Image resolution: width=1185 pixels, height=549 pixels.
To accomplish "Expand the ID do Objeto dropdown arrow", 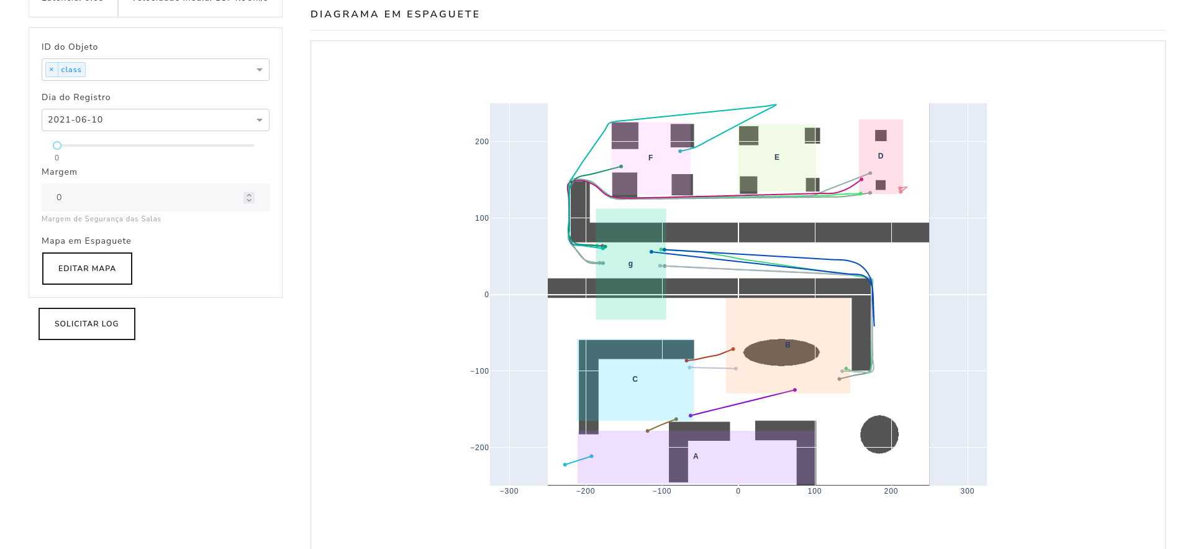I will point(260,70).
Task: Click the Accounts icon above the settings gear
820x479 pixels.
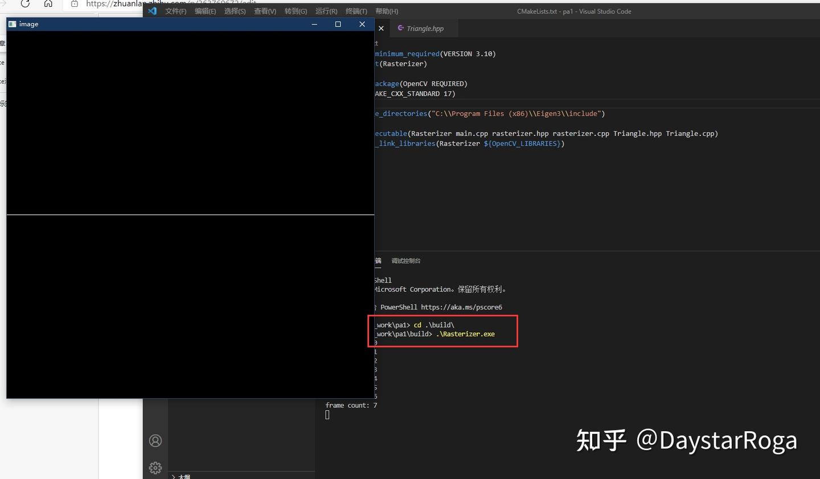Action: click(x=155, y=441)
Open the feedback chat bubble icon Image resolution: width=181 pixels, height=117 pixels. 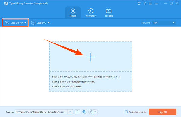151,3
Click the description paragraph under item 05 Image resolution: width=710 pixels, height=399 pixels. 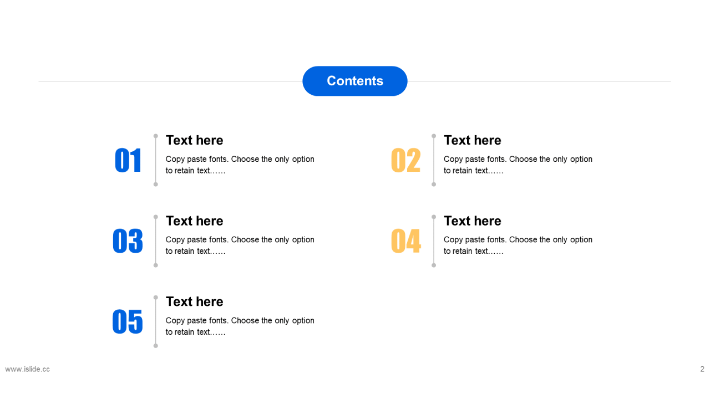tap(240, 326)
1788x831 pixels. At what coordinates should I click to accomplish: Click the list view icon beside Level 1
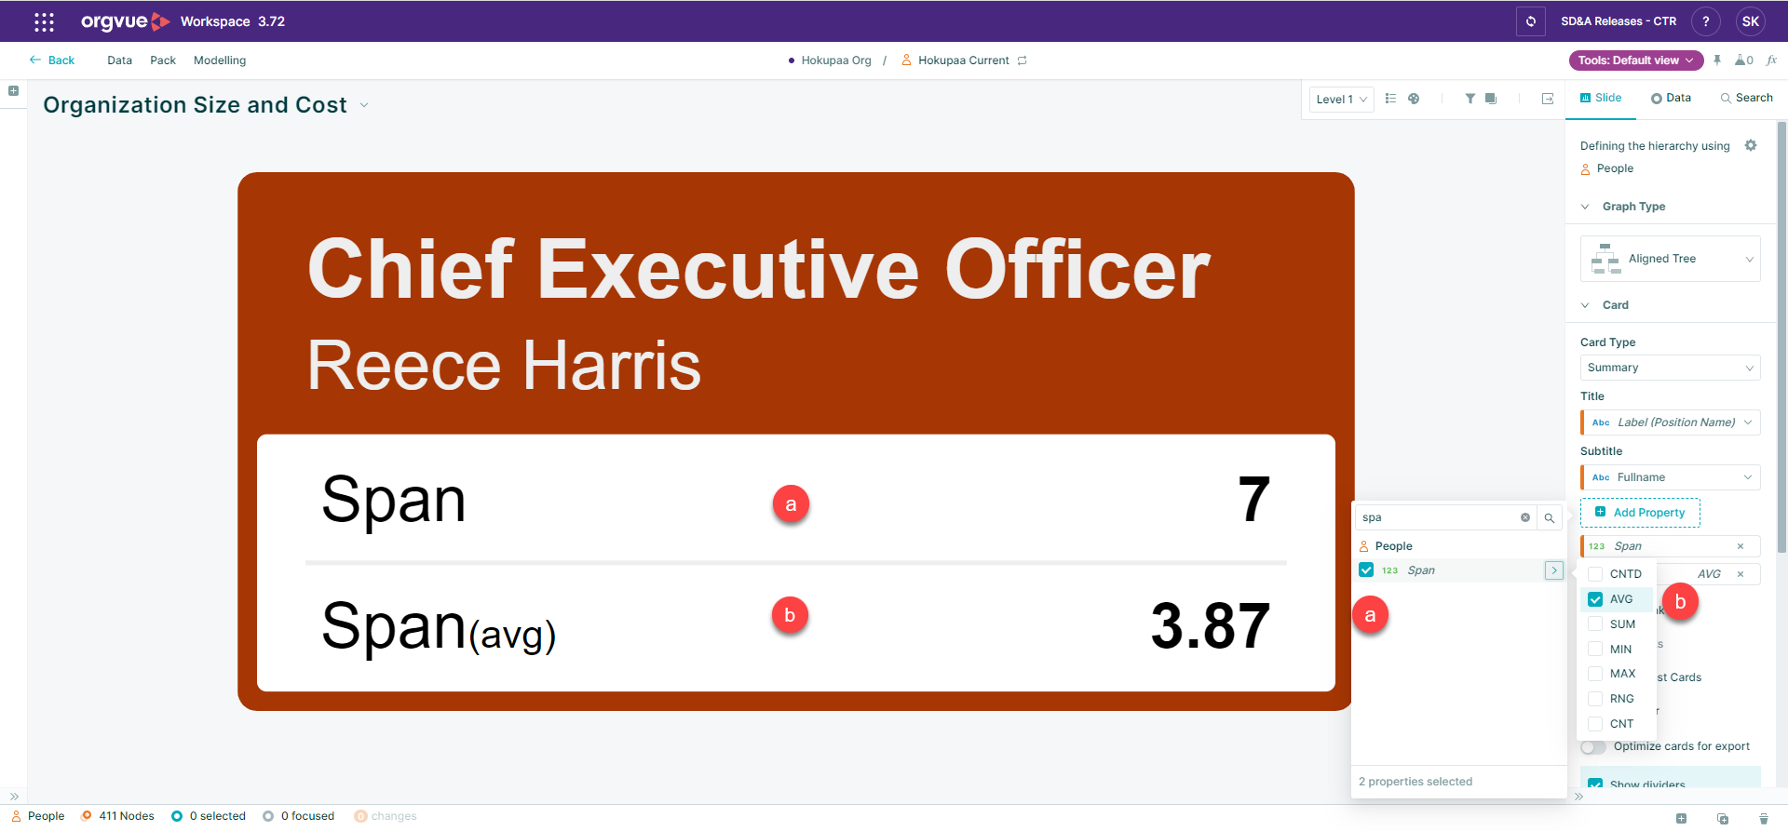coord(1390,99)
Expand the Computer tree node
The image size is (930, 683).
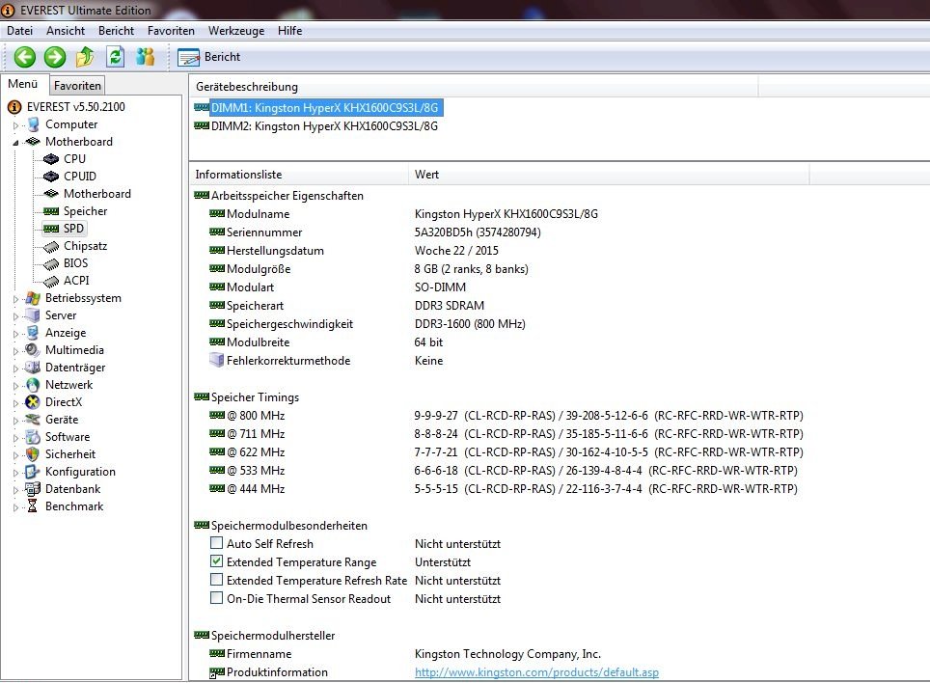[15, 125]
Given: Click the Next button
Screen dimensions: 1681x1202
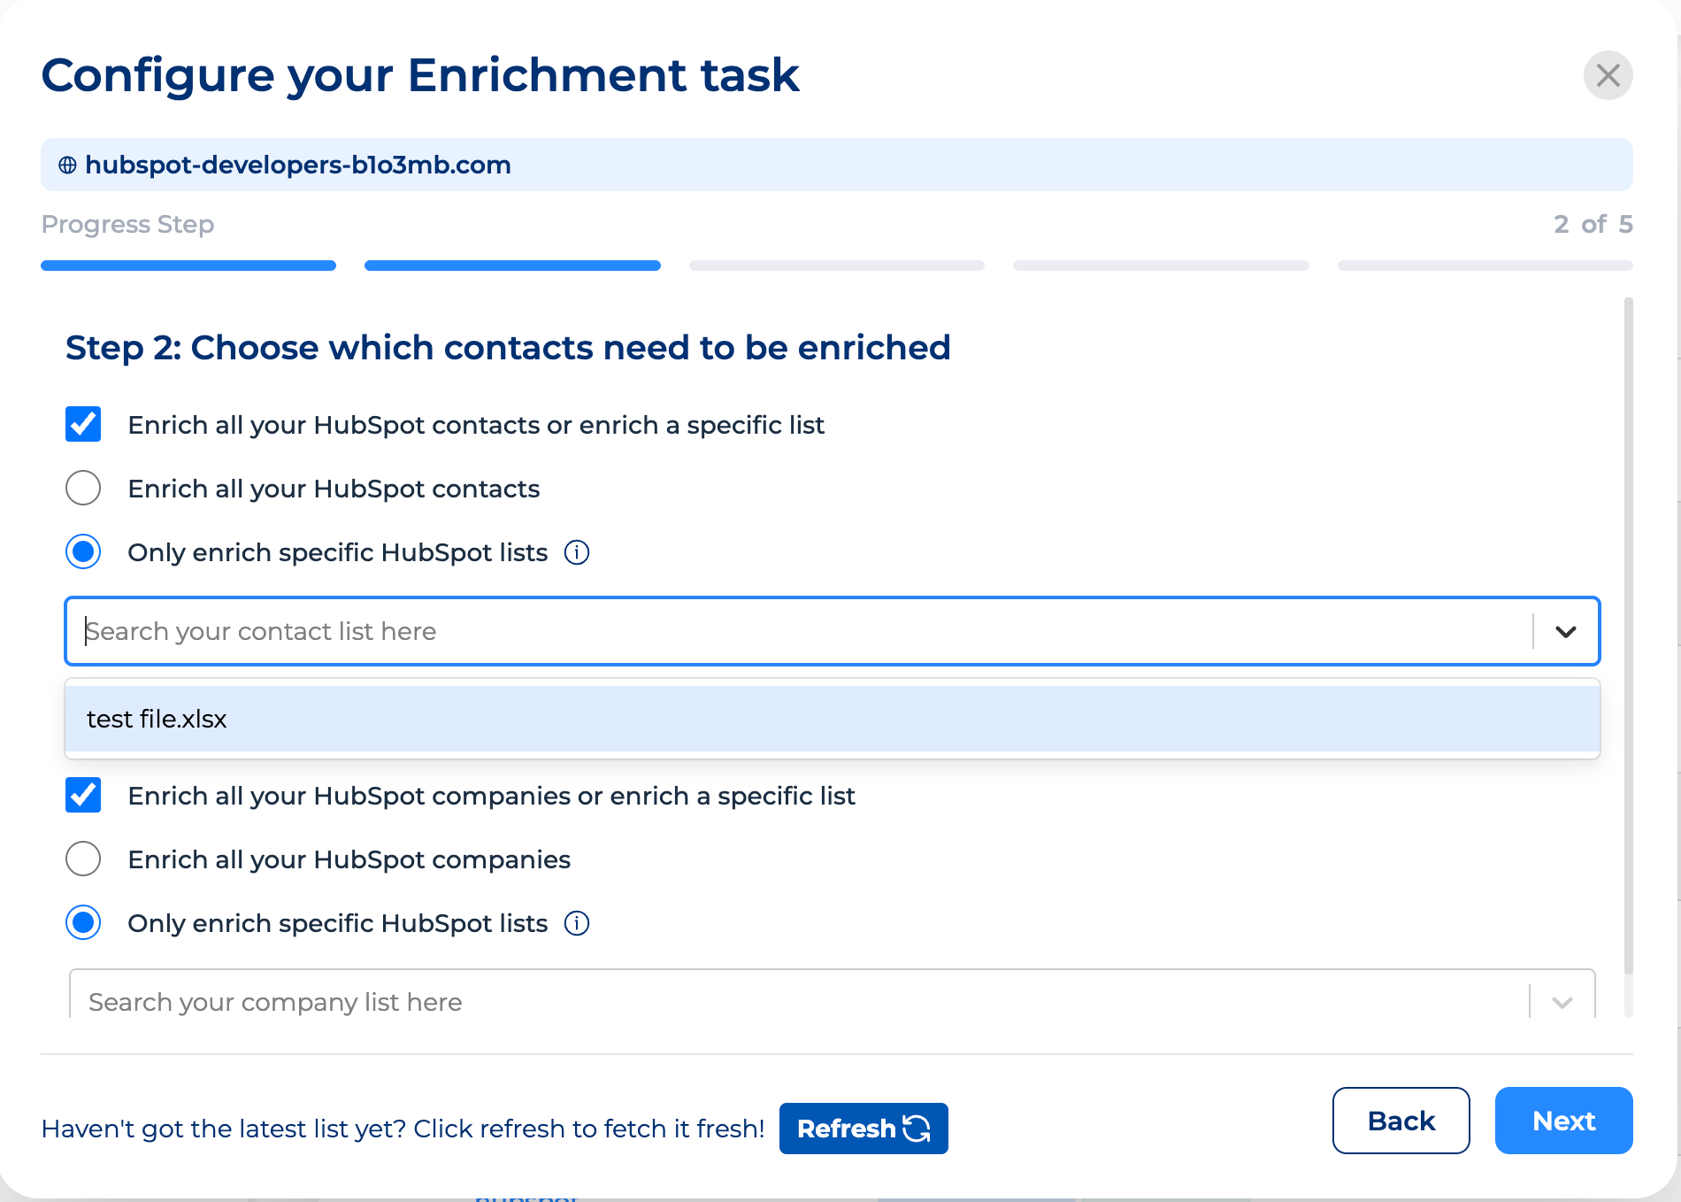Looking at the screenshot, I should [x=1563, y=1121].
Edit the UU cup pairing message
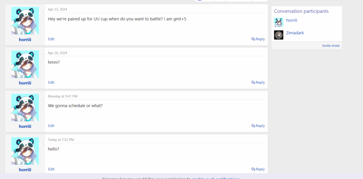 click(51, 39)
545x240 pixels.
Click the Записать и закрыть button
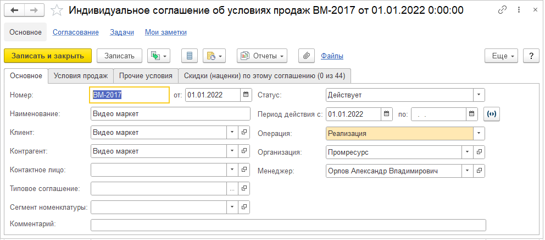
+ + +
What is being asked: Every line from the one holding "Edit the UU cup pairing message" through the end of the records above must be reproduced verbatim, pictures excepted.

Problem solution:
Edit the UU cup pairing message
 click(51, 39)
545x240 pixels.
Click the Записать и закрыть button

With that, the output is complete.